-- start of EXERCISE DATA --

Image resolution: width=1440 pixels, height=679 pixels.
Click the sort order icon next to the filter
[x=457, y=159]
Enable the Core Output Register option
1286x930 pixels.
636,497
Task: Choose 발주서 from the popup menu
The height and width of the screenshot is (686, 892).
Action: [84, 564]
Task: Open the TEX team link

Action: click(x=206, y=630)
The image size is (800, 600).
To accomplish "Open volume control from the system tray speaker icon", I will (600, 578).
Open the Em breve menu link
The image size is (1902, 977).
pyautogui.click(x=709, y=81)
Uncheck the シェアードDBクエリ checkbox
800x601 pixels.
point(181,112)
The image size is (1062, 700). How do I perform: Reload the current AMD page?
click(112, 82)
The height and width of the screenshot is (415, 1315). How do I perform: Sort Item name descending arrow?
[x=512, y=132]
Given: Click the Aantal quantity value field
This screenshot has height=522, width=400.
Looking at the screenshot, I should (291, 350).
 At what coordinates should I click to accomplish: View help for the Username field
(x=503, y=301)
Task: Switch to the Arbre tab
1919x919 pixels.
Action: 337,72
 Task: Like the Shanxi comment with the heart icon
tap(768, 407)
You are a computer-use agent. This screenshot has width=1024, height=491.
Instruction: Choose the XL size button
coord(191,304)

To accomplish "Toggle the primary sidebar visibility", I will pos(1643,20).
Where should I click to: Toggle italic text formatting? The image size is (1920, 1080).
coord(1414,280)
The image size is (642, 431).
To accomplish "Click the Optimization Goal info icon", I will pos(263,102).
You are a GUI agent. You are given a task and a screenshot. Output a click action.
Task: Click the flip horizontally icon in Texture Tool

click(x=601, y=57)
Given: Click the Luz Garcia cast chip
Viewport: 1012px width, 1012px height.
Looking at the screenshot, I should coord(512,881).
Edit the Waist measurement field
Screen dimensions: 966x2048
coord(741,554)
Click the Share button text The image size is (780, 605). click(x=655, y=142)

-- end of EXERCISE DATA --

DIRECTIONS FOR THIS TASK ->
Write out all the rows above again, swapping every "icon" for "symbol" and leaving everything else untouched.

EXERCISE RESPONSE ->
Image resolution: width=1440 pixels, height=679 pixels.
Click the sort order symbol next to the filter
[x=457, y=159]
Enable the Core Output Register option
1286x930 pixels.
636,497
Task: Choose 발주서 from the popup menu
The height and width of the screenshot is (686, 892).
Action: [84, 564]
Task: Open the TEX team link

Action: click(x=206, y=630)
The image size is (800, 600).
To accomplish "Open volume control from the system tray speaker symbol", I will (600, 578).
Open the Em breve menu link
The image size is (1902, 977).
pyautogui.click(x=709, y=81)
Uncheck the シェアードDBクエリ checkbox
800x601 pixels.
point(181,112)
The image size is (1062, 700). How do I perform: Reload the current AMD page?
click(112, 82)
The height and width of the screenshot is (415, 1315). How do I perform: Sort Item name descending arrow?
[x=512, y=132]
Given: Click the Aantal quantity value field
This screenshot has height=522, width=400.
Looking at the screenshot, I should (291, 350).
 At what coordinates should I click to accomplish: View help for the Username field
(x=503, y=301)
Task: Switch to the Arbre tab
1919x919 pixels.
Action: 337,72
 Task: Like the Shanxi comment with the heart symbol
tap(768, 407)
You are a computer-use agent. This screenshot has width=1024, height=491.
Instruction: Choose the XL size button
coord(191,304)

To accomplish "Toggle the primary sidebar visibility", I will pos(1643,20).
Where should I click to: Toggle italic text formatting? The image size is (1920, 1080).
coord(1414,280)
The image size is (642, 431).
To accomplish "Click the Optimization Goal info symbol", I will pos(263,102).
You are a GUI agent. You are given a task and a screenshot. Output a click action.
Task: Click the flip horizontally symbol in Texture Tool

click(x=601, y=57)
Given: Click the Luz Garcia cast chip
Viewport: 1012px width, 1012px height.
Looking at the screenshot, I should coord(512,881).
Edit the Waist measurement field
Screen dimensions: 966x2048
coord(741,554)
Click the Share button text The image size is (780, 605). click(x=655, y=142)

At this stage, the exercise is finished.